History as Slow Movement, Not Sudden Change
One of Hader’s most striking findings was that the transition from herding to farming in ancient Egypt was gradual, not abrupt.
“There was an overlap of about five hundred years between the latest herders and the first farmers,” she says. “They lived together, exchanged knowledge. The shift wasn’t violent, and it didn’t happen all at once.”
That small observation contains an entire worldview: history does not unfold through revolutions, but through slow transformations, “like a plant quietly changing the direction of its growth.”, She adds.
Nature knows how to blend the old with the new without erasing either.
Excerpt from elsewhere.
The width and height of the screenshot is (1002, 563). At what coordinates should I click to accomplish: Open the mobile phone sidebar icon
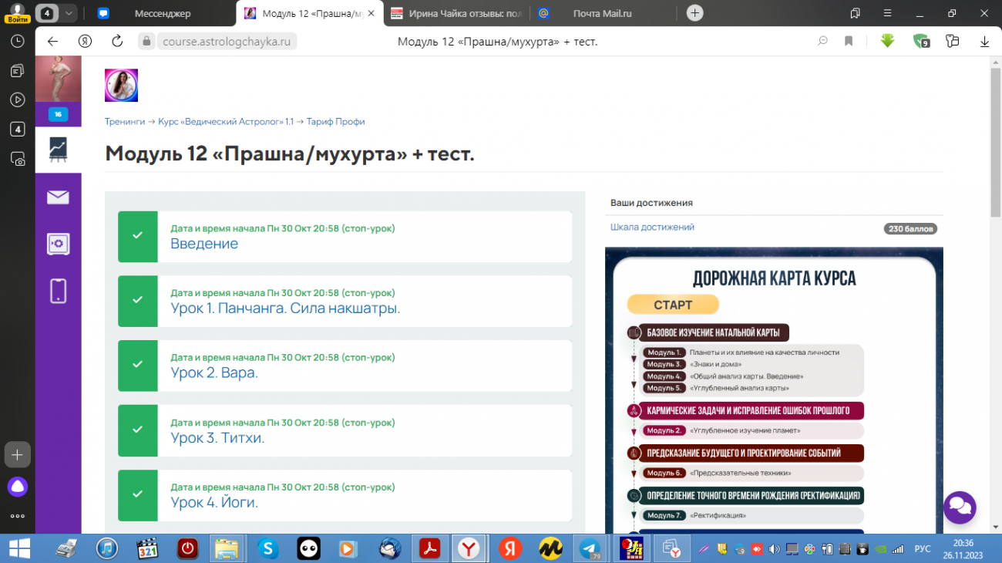pyautogui.click(x=58, y=291)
And perhaps Hadeer knows this too, even her most rigorous research reads like a lesson in coexistence between times.
Science as Memory
Today, Hader is a postdoctoral researcher at the University of Bergen in Norway, studying ancient ecosystems and their relationship to climate change in the Nile Valley and North Africa.
But she says she never truly left her village. “I feel like I’m still playing the same game I started as a child,” she tells me. “Back then, I collected flowers from above the ground, now I collect their traces from beneath it.”
What Does the Earth Remember?
What distinguishes Hader is her sense of time.
Every grain of pollen, every faint trace, tells a story we can listen to if we pay attention.
Asked what she had learned from all this, she paused before answering:
“I learned that life never really disappears,” she said. “It only changes its form and waits for someone who knows how to see it.”
That, perhaps, is why her research feels like a story about all of us.
Yes, it’s about fossilized pollen and sediment cores, but it’s also about the humans who built the pyramids, the way they lived, the food they ate, the animals they depended on. It’s about the nature that kept reminding them of what they were.
doi:10.1038/nmiddleeast.2025.204
1 – Interview. Hadeer Sheisha
2 – Sheisha, Hader, et al. Nile waterscapes facilitated the construction of the Giza pyramids during the 3rd millennium BCE. PNAS, 119 (37) e2202530119
https://www.pnas.org/doi/full/10.1073/pnas.2202530119
3 – Tamisiea, Jack. A Long-Lost Branch of the Nile Helped in Building Egypt’s Pyramids. The New York Times.